By Enrique Tessieri
Ever wonder why immigrants, multicultural Finns, immigration to Finland and refugees don’t have any history in Finland? If historical importance could be measured like a loaf of bread, the history of older minorities like the Saami, Roma, Tartars, Jews and others would be mere crumbs.
The question why immigrants and minorities don’t have a history in Finland is like investigating the history of the exploited by the exploiters. By not having, or denying a group its history, you forsake them a place in society. Since they don’t exist they have no rights never mind the right to demand them.
In many respects, the social construct of the prototype Finns as the bonafide Finn in the last century was a pretext for steamrolling minorities and denying them their right to be Finns. It explains why a large part of the population has today difficulty in accepting cultural diversity as natural in Finland.
If we look at the independence of the United States in 1776 or that of other Latin American countries during 1808-1826, there is a big difference with Finland’s independence in 1917. Even though the former loathed the political system that permitted their exploitation under colonialism, a large number of them were former inhabitants or descendants of these European kingdoms.
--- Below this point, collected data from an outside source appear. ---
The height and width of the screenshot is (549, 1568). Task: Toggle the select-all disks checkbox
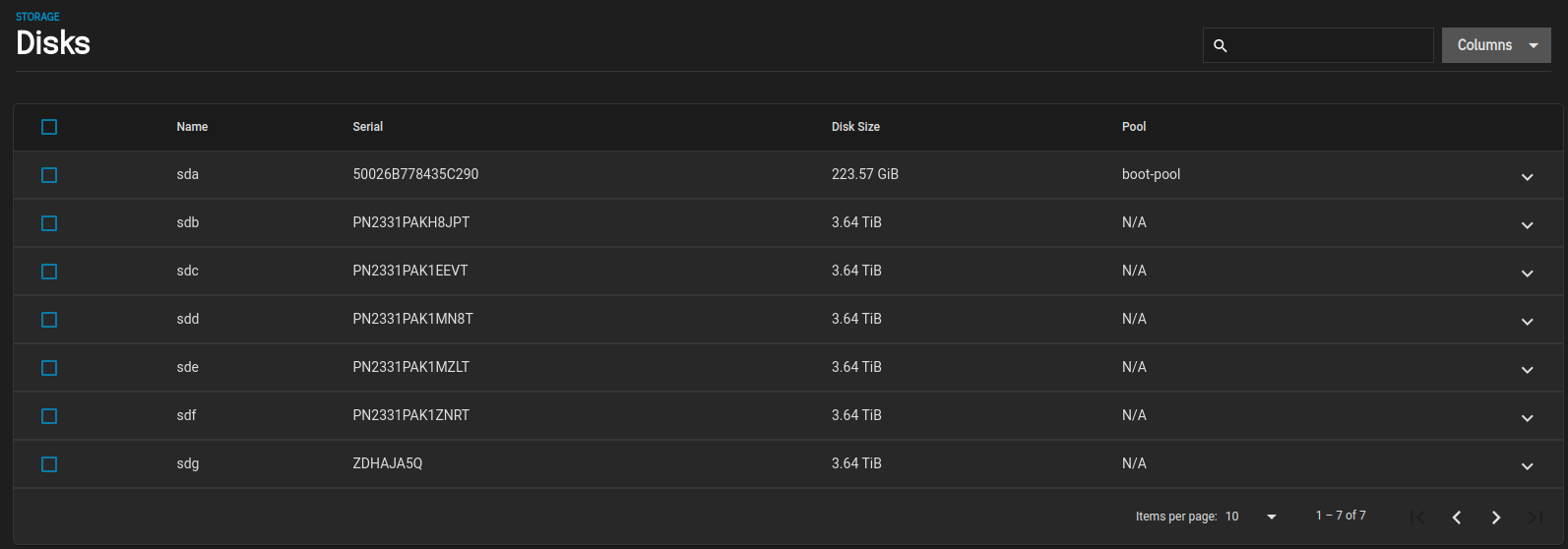(x=49, y=127)
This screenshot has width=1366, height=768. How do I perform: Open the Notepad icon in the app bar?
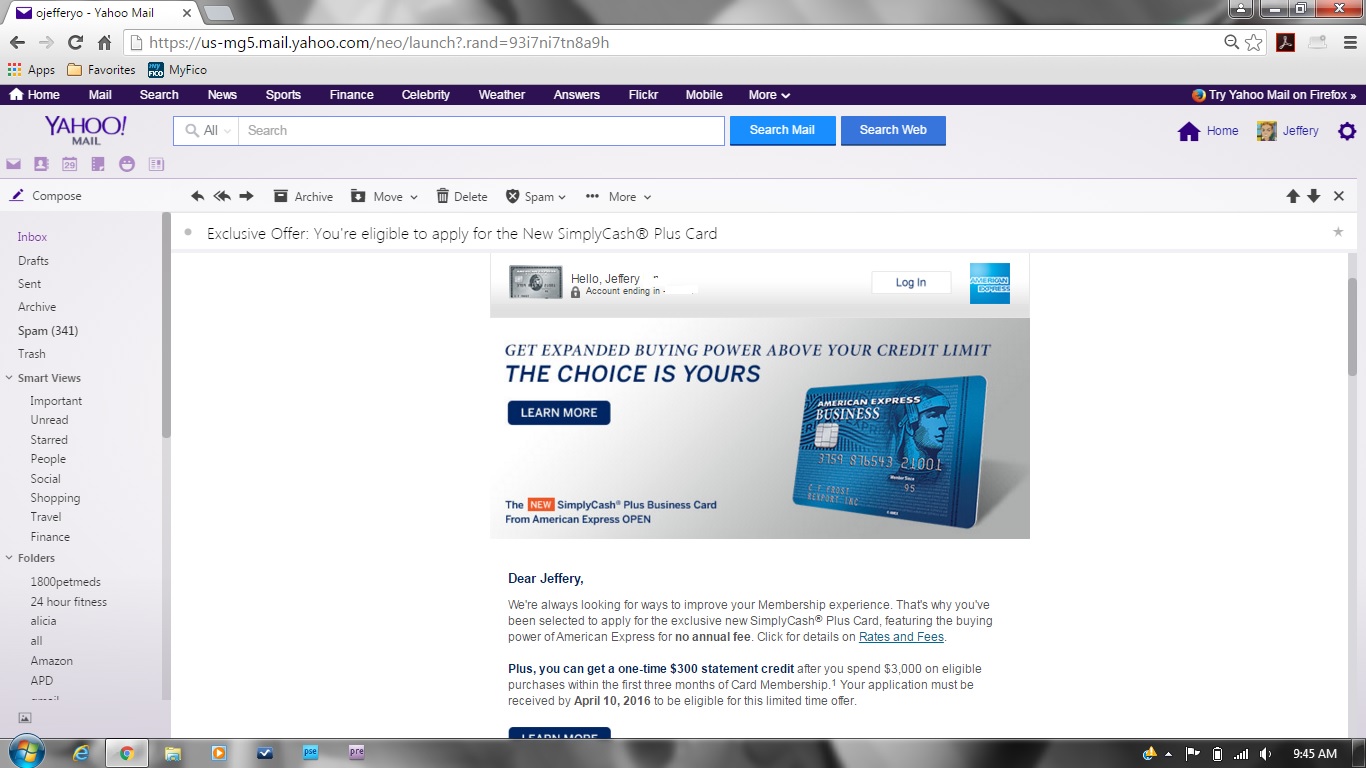pyautogui.click(x=98, y=164)
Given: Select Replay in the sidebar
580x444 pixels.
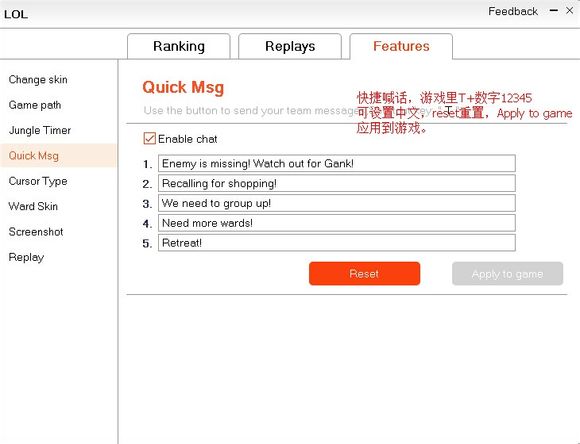Looking at the screenshot, I should pyautogui.click(x=26, y=257).
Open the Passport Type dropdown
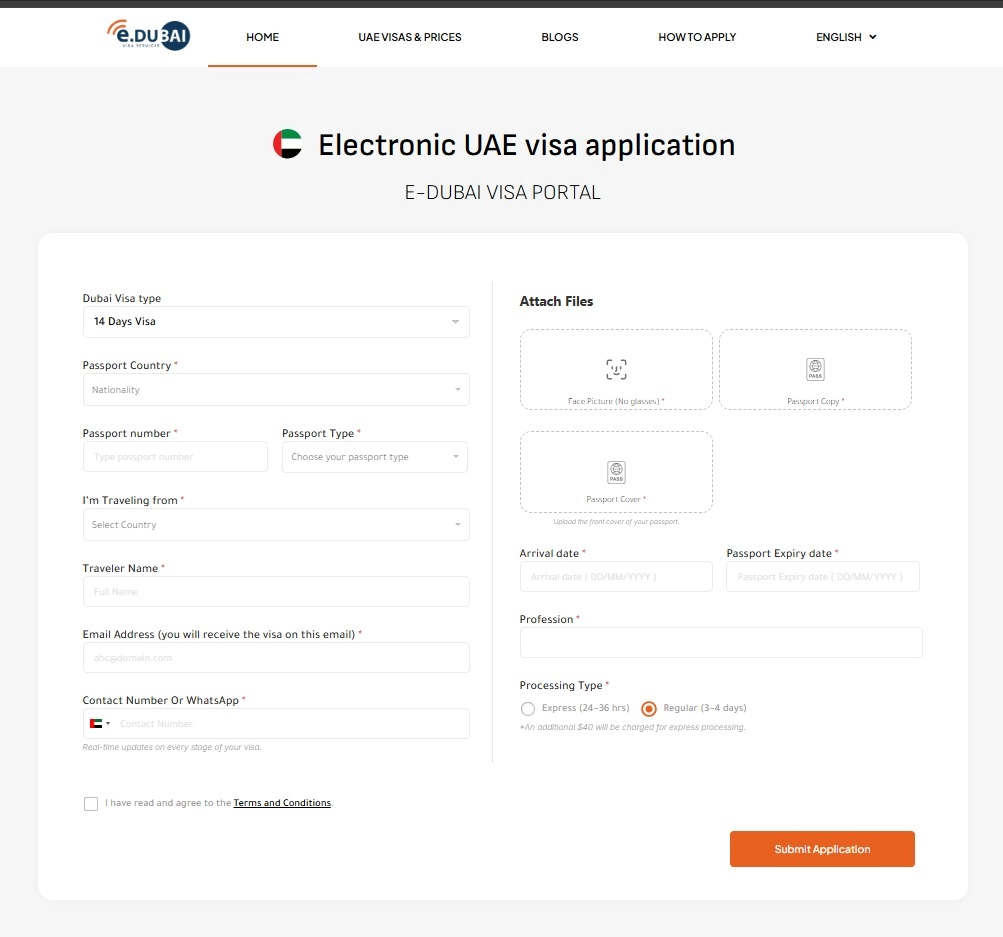 tap(374, 457)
They even spoke their languages as well as practiced their culture and religion.
In Finland, however, it was a different story. History teaches us that we sought independence because we didn’t want to be or were Russians. In order to build a national identity we amalgamated or “fennified” our culture through measures like changing our surnames into Finnish ones. Killing our cultural diversity was acceptable because of our hatred of groups like the Russians.
Does this same hatred affect our good judgement today as a modern twenty-first century nation?
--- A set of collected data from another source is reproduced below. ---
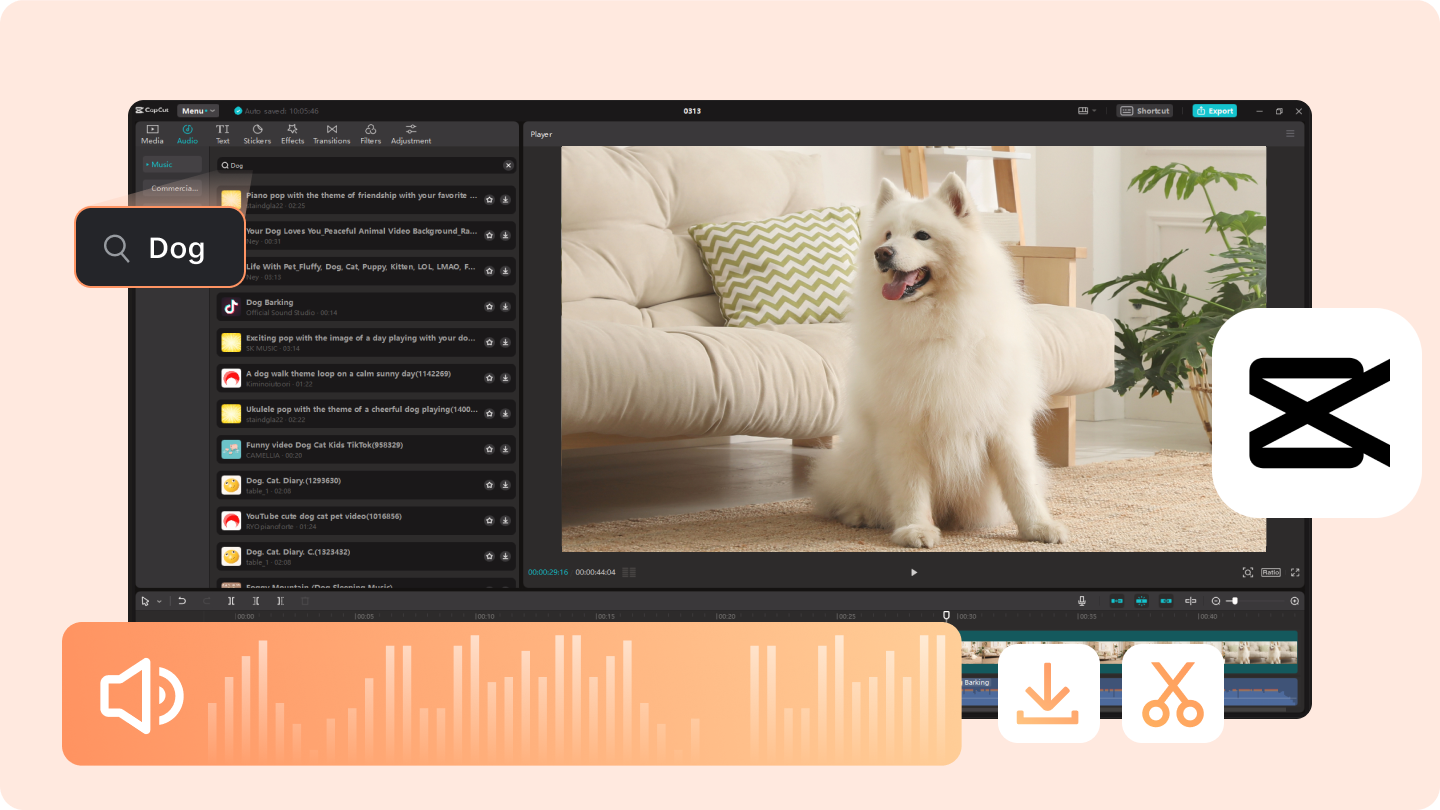The width and height of the screenshot is (1440, 810).
Task: Click the Shortcut menu item
Action: (1144, 110)
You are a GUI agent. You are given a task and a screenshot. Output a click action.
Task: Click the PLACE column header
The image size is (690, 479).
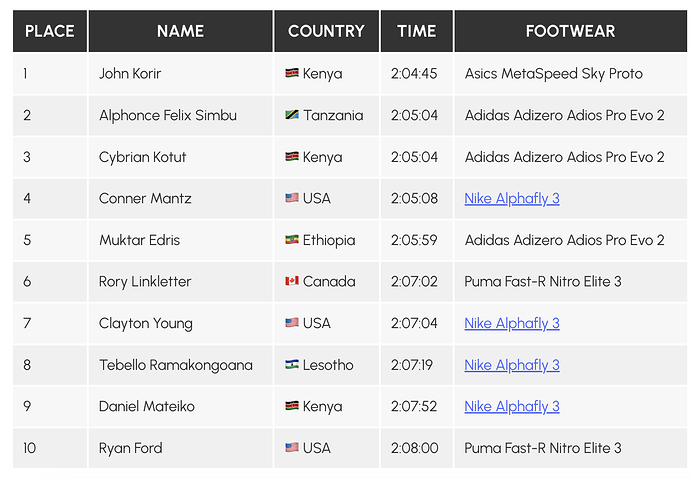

Difficult questions about our history and cultural roots had to be conveniently forgotten by history in order for us to forge a near-monolithic Finnish national identity.
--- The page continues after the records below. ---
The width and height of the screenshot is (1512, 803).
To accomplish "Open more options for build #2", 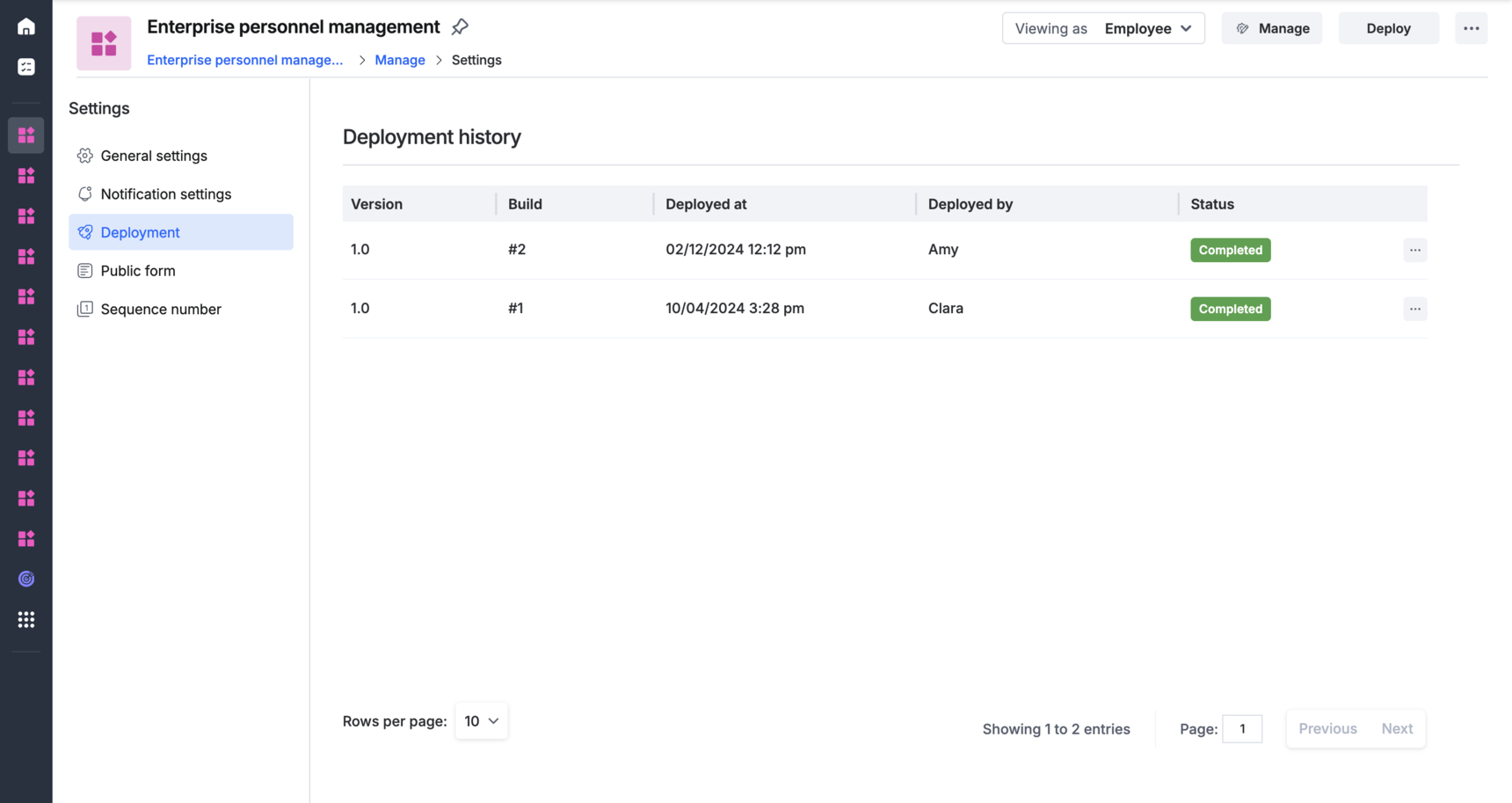I will click(x=1414, y=250).
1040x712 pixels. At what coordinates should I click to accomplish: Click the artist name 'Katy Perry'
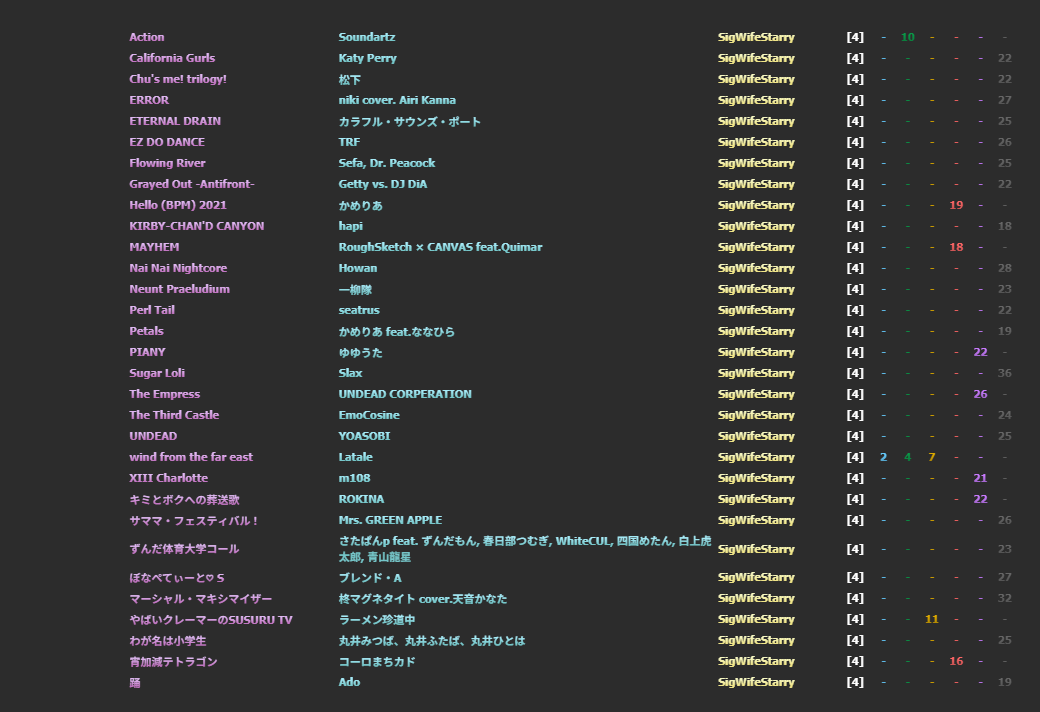point(367,58)
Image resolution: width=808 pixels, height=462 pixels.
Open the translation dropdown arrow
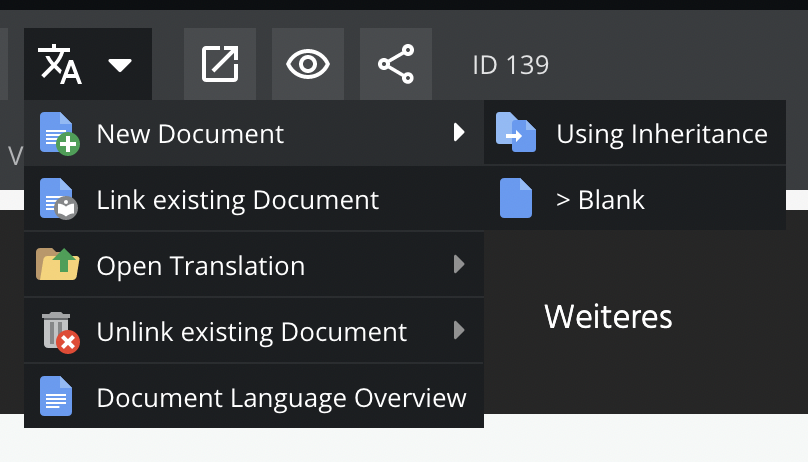[120, 66]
One group that were nearly forgotten were Finnish immigrants and their descendants.
Thanks to the over million immigrants that left this country from the 1860s, Finnish culture has evolved in many lands. Instead of accepting our rich cultural diversity that Finnish immigrants and their descendants gave this nation, we passed strict citizenship laws that disjointed them from us.
Debating what happened to our cultural diversity and why it was nearly erased would be questioning the whole essence of our reason for being as a nation in the twentieth century.
What will come out of such a debate in the future is a question mark. One matter is for certain, however: It should make us stronger at the end of the day because Finnish culture will be more acceptant of its diversity.